BishopAccountability.org
 
  An Escape from Tyrannies of the Past

By Andrea Nagel
The Times
April 7, 2008

http://www.thetimes.co.za/Entertainment/Article.aspx?id=741849

"When I started writing my book," says Mario d'Offizi, author of Bless Me Father, "I had no intention of writing the accusation into the story. It is not a confession, or an attempt to punish anyone. It is a kind of catharsis. There's still a wound, but now the pus has gone."

WRITTEN THERAPY: Mario dOffizi took his wifes advice and wrote a book about his traumatic youth. It turned out to be a therapeutic exercise

D'Offizi suffered sexual abuse throughout his childhood and as a teenager at the hands of Father Reginald Orsmond, founder of Boys Town in South Africa and later Bishop of Johannesburg.

Bless Me Father is the first public revelation of Father Orsmond's double life as social activist and sexual predator, but there is so much more to the book than a focus on these traumatic events. In this way, the book reflects d'Offizi's life; it is so much more than a collection of awful occurrences.

Mario d'Offizi is one of those rare individuals who has taken life's knocks, and there have been many, and turned them into achievements. Without having met the man you know, just from reading his book, that his outlook on life is a positive one.

D'Offizi's difficulties begin with his parents. His Italian father was sent to Abyssinia as one of Mussolini's Blackshirts during the Second World War.
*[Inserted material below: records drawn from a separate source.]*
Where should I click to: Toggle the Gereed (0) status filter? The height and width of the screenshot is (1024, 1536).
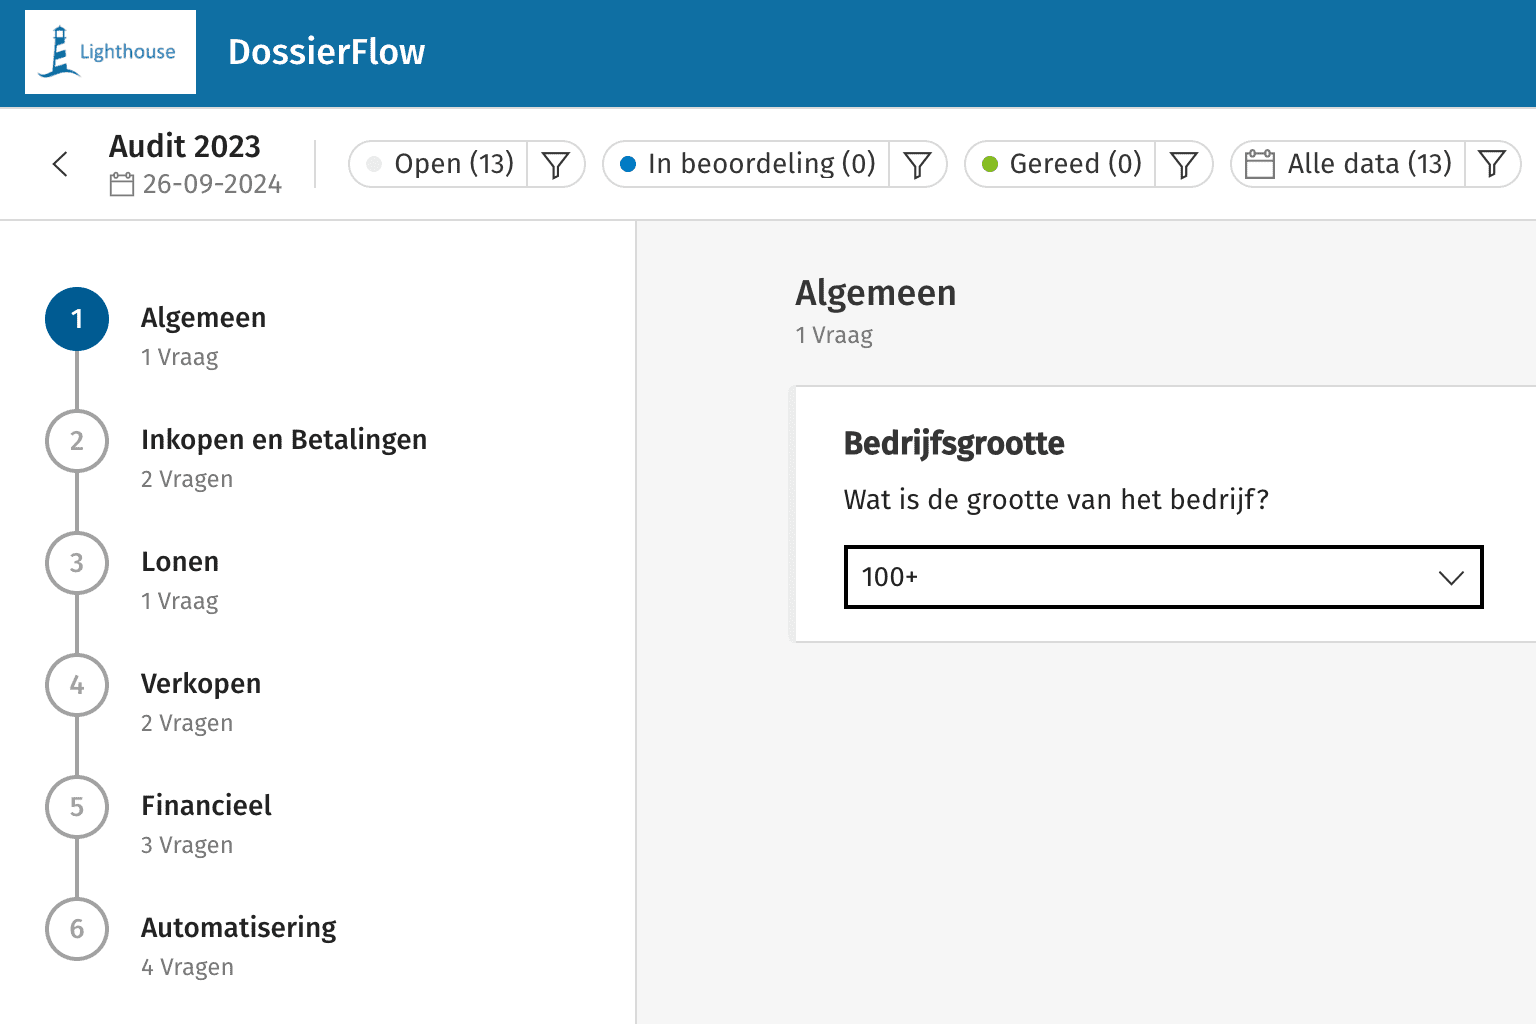point(1062,164)
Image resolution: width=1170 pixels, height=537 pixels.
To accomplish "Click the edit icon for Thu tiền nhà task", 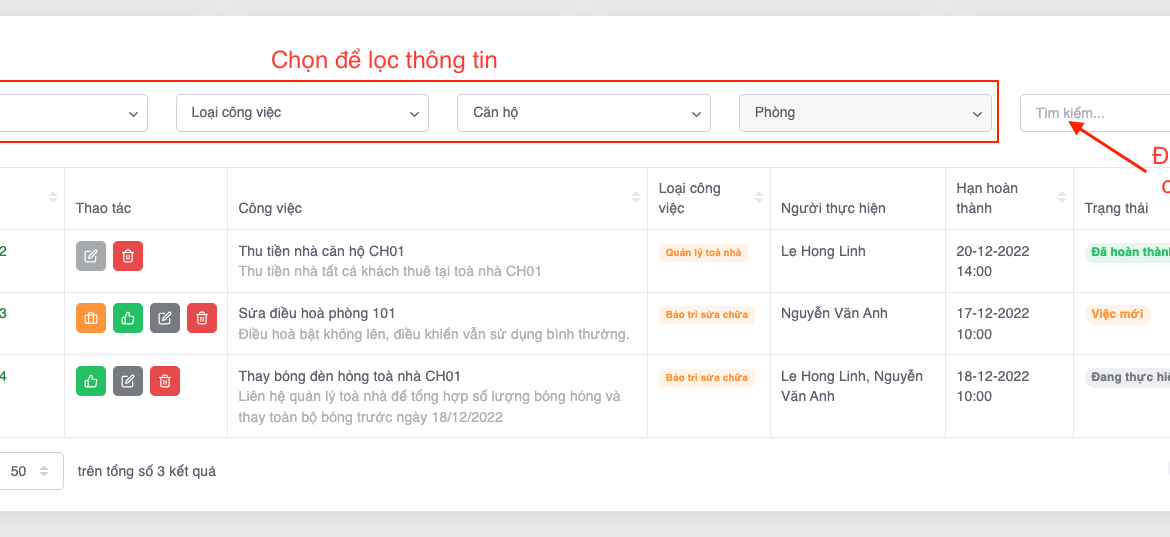I will [x=91, y=256].
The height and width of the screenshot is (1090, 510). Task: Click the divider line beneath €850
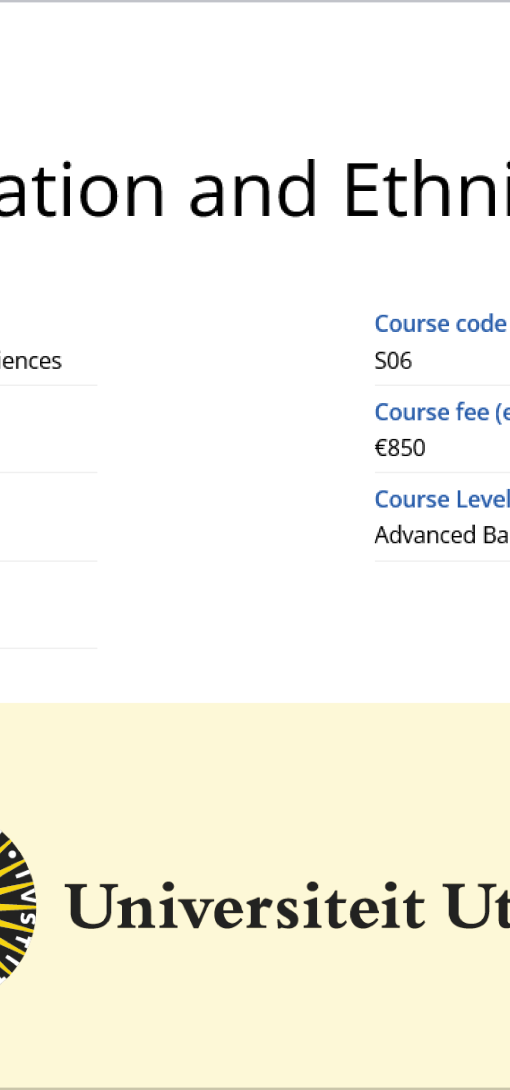(x=442, y=473)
Captured as a prisoner of war, he was released as a free man into post-war South Africa, Bloemfontein where he met Mario's mother, a woman who was orphaned as a child in the Congo, grew up in the Langlaagte orphanage and lived, as an adult, with a succession of violent and abusive men.

Though both his parents were alive, d'Offizi (and his siblings) grew up in orphanages and institutions where he fell victim to violence and abuse that threatened to set him along the same path his parents had taken.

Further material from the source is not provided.